Defiant rhetoric has been a hallmark of this conflict and lends itself to misinterpretation. The Arab world places great stock on expressive language and the very act of expressing brave resolve against the enemy. Much of Saddam's language is designed to demonstrate his courage to the Iraqi people and the Arab world. By the same token, Saddam probably hears the Western words of President Bush through a Middle Eastern filter. When a statement of bold resolve and intent is made by President Bush in a public forum, Saddam may well discount the expressed intent to act.
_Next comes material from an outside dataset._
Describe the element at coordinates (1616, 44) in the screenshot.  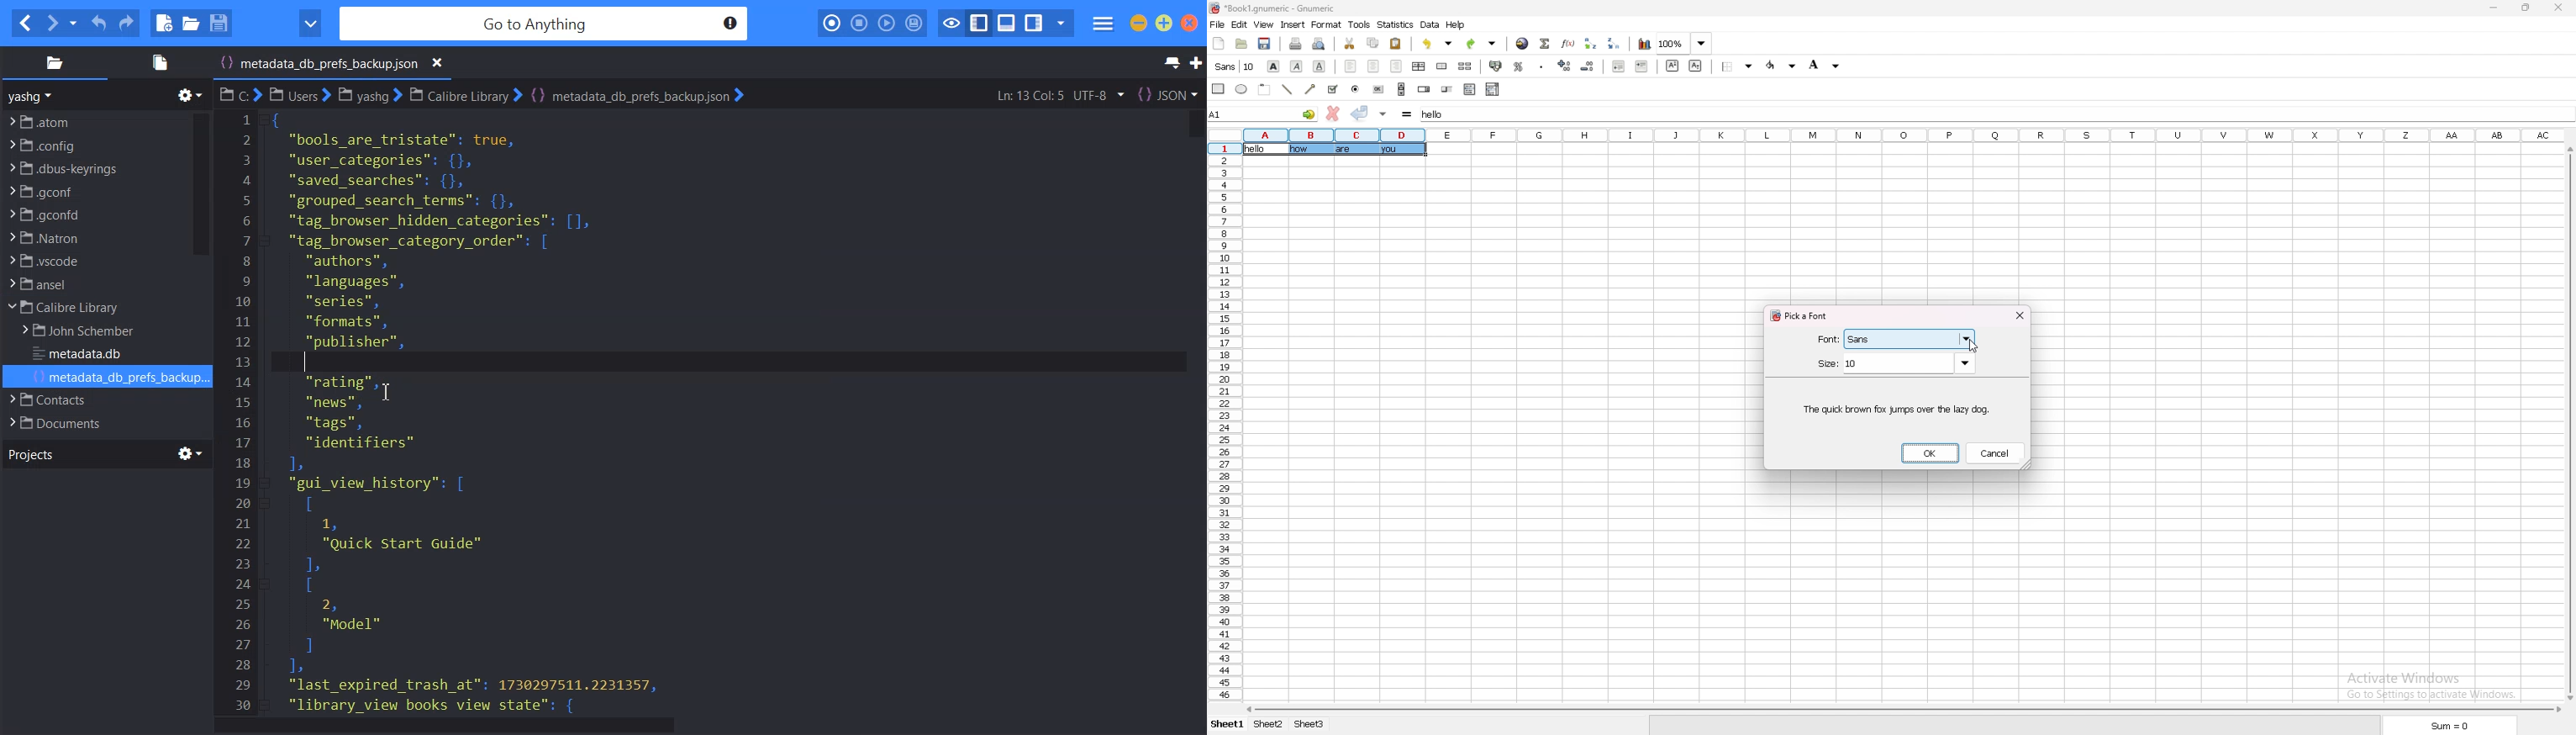
I see `sort descending` at that location.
It is extremely important that President Bush not respond to Saddam at the personal level. When Mr. Bush depicts the conflict as the unified civilized world against Saddam Hussein, it hits a tender nerve. Aspiring to be counted among the great leaders of the 20th century, Saddam ranks himself with Castro, Tito, Mao Zedong, and Nasser. If he were to conclude that his status as a world leader were threatened, it would have a constraining effect on him. Despite his dismissal of UN resolutions, the prospect of Iraq being castigated as a rogue nation outside the community of nations threatens Saddam.
Saddam will not easily yield the spotlight of international attention. He wants to remain on center stage, but not at the expense of his power and prestige. Saddam will only reverse his present course if he concludes that his power base will be destroyed unless he does so. This requires a posture of strength, firmness, and clarity of purpose by a unified civilized world, demonstrably willing to use force if necessary, for the only language Saddam Hussein understands is the language of power. It is crucial to demonstrate unequivocally to Saddam Hussein that unless he withdraws, his career as a world-class political actor will end.
By the same token, Saddam will only withdraw if he calculates that he can do so with his power and his honor intact and that the drama in which he is starring will continue. Saddam will not go down to the last flaming bunker if he has a way out, but he will stop at nothing if he is backed into a corner. It is crucial to communicate that our goal is the restoration of the status quo ante, not the destruction of Iraq and Saddam Hussein. If he believes his very survival is threatened, Saddam can respond with unrestrained aggression, using whatever weapons and resources are at his disposal, in what would surely be a tragic and bloody final act.